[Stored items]
*** Begin section ***

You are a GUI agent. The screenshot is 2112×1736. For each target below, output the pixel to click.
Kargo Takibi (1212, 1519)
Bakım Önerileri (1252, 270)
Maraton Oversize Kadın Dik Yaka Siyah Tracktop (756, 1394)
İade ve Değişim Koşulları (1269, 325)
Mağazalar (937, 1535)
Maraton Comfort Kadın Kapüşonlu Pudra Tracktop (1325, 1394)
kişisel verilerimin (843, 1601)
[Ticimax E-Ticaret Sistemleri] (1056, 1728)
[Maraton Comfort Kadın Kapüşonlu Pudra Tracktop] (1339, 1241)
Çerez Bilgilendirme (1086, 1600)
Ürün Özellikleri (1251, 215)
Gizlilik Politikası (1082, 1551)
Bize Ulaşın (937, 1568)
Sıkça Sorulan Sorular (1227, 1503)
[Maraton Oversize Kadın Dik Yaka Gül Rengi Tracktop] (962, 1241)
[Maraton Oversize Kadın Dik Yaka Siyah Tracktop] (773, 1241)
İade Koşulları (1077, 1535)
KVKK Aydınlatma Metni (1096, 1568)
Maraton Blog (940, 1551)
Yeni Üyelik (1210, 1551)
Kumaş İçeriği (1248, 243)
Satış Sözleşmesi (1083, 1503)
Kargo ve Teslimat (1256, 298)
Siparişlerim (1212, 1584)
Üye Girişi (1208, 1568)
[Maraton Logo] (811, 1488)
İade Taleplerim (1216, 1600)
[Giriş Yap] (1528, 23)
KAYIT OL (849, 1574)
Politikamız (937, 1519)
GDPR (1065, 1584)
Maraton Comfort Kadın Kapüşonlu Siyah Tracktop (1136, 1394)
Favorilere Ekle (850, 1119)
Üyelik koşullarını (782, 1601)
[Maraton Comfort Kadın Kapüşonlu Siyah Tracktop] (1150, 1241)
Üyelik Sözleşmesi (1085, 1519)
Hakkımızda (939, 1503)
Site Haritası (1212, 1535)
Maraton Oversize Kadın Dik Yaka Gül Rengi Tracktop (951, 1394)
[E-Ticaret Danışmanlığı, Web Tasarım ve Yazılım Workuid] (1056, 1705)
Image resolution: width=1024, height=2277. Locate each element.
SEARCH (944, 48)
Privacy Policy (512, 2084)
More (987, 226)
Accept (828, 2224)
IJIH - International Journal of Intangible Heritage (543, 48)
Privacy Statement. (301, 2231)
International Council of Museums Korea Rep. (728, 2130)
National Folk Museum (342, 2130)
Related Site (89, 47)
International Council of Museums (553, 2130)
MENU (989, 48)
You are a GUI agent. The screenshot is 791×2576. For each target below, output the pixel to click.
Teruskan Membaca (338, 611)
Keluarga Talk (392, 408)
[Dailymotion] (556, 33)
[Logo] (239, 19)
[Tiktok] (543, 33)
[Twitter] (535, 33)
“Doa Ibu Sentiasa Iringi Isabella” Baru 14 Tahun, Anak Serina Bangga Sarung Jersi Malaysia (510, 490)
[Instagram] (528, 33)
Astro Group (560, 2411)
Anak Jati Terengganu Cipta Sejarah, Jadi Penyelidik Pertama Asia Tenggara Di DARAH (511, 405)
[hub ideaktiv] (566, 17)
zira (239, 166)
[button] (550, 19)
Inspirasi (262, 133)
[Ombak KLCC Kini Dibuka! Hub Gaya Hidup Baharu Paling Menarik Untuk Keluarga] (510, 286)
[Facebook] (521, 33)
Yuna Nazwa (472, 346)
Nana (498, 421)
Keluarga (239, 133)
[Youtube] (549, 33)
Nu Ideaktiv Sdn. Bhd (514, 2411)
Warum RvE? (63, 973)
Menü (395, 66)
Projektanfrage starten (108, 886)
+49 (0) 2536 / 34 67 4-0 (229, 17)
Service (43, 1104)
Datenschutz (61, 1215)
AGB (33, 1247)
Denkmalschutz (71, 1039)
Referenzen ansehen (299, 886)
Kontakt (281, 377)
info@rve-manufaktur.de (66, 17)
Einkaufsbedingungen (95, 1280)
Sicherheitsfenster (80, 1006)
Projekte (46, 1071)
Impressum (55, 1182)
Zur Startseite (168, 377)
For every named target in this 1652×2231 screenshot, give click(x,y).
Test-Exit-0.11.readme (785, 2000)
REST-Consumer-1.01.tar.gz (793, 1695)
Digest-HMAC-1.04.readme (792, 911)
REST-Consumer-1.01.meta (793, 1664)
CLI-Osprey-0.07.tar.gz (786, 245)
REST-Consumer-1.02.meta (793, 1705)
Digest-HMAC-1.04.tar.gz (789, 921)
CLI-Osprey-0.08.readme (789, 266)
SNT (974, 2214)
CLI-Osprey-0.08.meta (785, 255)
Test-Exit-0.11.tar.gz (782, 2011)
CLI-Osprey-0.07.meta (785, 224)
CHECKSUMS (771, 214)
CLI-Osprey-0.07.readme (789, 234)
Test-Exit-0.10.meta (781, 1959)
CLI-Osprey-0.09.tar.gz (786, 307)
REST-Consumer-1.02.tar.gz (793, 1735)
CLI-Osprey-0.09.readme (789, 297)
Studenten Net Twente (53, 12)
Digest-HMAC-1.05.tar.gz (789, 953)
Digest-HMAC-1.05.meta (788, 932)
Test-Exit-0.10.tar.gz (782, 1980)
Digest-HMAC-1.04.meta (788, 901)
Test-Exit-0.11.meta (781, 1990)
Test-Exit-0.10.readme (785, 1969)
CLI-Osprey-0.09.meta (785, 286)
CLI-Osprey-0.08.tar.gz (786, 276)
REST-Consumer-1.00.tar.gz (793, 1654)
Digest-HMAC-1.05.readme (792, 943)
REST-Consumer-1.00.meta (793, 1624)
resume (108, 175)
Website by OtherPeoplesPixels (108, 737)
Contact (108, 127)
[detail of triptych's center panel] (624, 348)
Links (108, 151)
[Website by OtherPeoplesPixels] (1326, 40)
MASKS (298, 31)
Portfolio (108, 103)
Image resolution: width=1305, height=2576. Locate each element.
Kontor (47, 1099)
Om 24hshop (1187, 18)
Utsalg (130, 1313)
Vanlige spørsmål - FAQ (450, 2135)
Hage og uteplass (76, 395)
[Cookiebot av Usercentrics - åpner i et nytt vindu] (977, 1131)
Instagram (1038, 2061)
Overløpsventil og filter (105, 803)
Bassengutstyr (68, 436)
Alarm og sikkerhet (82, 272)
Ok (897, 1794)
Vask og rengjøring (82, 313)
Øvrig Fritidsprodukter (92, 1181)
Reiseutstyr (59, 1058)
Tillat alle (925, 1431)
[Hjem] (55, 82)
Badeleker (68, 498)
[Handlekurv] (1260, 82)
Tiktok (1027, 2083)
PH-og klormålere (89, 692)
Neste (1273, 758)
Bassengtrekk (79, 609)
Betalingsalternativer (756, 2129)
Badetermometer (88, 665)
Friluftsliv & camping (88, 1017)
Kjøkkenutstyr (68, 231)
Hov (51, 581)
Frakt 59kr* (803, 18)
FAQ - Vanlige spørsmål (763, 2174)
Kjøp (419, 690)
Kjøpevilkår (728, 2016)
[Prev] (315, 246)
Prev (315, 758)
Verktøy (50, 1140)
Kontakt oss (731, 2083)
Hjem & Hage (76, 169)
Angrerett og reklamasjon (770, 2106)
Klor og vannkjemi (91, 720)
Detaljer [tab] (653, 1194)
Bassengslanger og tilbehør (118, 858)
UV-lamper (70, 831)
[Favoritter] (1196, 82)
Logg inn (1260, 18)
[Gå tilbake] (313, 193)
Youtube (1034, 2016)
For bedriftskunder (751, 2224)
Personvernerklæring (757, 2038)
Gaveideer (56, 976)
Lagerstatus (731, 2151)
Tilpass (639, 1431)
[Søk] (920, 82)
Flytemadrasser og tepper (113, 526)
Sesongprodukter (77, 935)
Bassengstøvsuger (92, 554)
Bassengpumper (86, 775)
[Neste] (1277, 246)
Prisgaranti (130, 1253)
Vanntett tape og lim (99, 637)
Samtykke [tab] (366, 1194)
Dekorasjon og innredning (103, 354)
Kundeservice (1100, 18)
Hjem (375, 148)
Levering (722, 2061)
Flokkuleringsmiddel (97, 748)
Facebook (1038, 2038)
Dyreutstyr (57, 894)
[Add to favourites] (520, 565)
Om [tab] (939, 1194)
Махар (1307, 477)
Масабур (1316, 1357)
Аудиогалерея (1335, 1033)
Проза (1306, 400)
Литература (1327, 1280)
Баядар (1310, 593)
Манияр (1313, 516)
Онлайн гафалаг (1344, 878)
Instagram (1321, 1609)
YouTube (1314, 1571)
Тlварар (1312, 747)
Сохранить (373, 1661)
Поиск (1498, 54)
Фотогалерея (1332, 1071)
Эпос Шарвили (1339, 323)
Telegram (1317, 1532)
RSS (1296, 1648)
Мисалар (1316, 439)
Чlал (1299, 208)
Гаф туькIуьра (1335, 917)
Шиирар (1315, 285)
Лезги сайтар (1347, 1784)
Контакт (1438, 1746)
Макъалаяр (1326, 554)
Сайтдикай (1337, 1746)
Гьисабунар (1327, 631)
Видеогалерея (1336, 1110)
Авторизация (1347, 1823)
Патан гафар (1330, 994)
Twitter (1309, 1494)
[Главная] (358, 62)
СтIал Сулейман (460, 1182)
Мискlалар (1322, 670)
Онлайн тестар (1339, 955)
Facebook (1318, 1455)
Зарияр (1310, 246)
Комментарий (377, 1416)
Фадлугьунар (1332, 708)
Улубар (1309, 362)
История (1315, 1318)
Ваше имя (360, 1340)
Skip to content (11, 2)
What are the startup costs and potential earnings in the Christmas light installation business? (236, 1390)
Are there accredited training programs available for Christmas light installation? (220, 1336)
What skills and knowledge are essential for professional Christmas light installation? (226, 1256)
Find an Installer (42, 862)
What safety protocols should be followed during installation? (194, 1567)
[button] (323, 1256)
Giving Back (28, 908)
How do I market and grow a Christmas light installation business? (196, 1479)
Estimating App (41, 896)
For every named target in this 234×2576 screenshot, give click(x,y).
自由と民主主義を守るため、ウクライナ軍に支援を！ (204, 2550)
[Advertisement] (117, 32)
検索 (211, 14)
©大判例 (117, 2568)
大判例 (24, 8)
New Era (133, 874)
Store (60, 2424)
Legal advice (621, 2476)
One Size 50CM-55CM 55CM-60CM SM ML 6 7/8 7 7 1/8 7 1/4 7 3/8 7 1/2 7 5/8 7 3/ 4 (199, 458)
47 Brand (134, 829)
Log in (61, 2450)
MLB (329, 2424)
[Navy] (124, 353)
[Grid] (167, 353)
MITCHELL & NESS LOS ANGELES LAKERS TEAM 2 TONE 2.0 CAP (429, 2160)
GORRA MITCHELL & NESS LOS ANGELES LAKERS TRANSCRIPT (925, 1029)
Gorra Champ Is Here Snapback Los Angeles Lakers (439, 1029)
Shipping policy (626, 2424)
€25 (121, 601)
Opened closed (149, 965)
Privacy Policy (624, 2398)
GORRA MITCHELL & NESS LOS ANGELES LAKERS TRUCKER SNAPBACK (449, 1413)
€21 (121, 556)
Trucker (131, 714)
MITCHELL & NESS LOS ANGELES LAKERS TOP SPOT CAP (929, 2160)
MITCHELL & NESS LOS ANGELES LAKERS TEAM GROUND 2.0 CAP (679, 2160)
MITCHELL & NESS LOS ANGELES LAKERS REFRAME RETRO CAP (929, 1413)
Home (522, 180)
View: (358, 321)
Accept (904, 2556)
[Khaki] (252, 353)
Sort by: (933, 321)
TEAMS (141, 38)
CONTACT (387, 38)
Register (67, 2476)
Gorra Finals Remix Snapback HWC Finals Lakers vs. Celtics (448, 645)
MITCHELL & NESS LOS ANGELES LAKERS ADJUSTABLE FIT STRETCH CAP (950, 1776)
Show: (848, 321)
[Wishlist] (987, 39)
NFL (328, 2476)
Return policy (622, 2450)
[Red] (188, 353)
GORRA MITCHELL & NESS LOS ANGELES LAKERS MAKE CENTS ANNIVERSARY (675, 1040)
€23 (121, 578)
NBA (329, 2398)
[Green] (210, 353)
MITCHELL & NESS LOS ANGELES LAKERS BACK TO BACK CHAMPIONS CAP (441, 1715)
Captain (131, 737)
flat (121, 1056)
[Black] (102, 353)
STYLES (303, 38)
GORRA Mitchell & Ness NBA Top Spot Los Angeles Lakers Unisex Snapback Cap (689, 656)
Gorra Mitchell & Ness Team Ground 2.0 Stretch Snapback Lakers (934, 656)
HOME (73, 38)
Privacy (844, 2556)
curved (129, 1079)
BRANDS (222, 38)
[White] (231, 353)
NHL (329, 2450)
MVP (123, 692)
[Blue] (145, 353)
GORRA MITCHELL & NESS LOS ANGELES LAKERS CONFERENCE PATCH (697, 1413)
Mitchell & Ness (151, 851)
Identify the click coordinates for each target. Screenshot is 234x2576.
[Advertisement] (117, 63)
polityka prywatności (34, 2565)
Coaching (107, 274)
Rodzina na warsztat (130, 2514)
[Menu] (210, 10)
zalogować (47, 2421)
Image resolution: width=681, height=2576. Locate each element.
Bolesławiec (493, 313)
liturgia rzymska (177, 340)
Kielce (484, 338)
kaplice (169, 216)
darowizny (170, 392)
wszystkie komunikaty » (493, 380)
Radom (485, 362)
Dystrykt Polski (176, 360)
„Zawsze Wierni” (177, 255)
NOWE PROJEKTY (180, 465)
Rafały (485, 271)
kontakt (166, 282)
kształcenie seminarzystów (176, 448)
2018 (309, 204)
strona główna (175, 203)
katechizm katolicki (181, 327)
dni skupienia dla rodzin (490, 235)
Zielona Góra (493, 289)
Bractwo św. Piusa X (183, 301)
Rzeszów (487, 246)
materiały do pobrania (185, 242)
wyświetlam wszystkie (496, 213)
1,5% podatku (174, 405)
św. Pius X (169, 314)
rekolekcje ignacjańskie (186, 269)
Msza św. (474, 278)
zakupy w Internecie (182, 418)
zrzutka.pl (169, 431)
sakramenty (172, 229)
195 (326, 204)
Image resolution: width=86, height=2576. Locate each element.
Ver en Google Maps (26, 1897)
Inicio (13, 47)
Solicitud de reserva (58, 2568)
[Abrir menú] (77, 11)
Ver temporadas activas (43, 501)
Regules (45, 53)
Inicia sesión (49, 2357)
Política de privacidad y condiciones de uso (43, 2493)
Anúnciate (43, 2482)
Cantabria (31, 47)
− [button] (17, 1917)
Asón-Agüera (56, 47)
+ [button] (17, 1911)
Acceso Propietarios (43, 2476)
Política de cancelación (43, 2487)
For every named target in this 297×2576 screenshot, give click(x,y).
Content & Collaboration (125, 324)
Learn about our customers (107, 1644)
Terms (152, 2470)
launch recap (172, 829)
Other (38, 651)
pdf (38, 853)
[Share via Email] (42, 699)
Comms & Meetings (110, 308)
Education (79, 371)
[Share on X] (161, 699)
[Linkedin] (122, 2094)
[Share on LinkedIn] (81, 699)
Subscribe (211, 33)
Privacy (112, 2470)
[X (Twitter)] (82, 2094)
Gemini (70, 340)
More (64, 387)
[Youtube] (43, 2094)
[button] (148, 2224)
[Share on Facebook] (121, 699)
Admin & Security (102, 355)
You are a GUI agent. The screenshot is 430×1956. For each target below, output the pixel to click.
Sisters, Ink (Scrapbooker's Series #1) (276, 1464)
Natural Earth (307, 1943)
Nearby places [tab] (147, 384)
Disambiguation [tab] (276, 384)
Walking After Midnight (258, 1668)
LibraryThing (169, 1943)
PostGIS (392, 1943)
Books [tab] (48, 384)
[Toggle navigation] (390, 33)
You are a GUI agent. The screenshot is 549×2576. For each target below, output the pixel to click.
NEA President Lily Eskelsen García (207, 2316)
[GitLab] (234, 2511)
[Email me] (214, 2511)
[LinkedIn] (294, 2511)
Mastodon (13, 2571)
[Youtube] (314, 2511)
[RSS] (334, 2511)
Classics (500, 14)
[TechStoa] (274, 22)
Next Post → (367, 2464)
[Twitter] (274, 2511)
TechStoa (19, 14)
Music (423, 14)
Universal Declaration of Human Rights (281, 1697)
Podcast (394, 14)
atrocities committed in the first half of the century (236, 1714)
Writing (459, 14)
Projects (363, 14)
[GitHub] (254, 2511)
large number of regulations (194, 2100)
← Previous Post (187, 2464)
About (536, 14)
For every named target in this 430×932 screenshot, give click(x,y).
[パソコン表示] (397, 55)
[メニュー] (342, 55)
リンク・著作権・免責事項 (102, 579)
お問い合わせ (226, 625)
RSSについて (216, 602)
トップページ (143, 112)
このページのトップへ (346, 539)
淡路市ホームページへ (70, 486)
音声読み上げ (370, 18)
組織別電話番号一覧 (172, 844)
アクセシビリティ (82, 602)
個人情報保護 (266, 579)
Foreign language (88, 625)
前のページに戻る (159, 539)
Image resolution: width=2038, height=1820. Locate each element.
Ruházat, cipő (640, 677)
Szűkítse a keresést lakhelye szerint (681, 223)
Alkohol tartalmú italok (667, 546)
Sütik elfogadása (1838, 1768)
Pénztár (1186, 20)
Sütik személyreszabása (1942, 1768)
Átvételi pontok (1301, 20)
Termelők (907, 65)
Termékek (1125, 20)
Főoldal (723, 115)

*** End section ***

● **Instructions to follow**: Start with the line above that contains "CLI-Osprey-0.07.meta (785, 224)" and stop after the line that contains "REST-Consumer-1.00.meta (793, 1624)". Output those lines exactly, and only those.

● **Solution**:
CLI-Osprey-0.07.meta (785, 224)
CHECKSUMS (771, 214)
CLI-Osprey-0.07.readme (789, 234)
Test-Exit-0.10.meta (781, 1959)
CLI-Osprey-0.09.tar.gz (786, 307)
REST-Consumer-1.02.tar.gz (793, 1735)
CLI-Osprey-0.09.readme (789, 297)
Studenten Net Twente (53, 12)
Digest-HMAC-1.05.tar.gz (789, 953)
Digest-HMAC-1.05.meta (788, 932)
Test-Exit-0.10.tar.gz (782, 1980)
Digest-HMAC-1.04.meta (788, 901)
Test-Exit-0.11.meta (781, 1990)
Test-Exit-0.10.readme (785, 1969)
CLI-Osprey-0.09.meta (785, 286)
CLI-Osprey-0.08.tar.gz (786, 276)
REST-Consumer-1.00.tar.gz (793, 1654)
Digest-HMAC-1.05.readme (792, 943)
REST-Consumer-1.00.meta (793, 1624)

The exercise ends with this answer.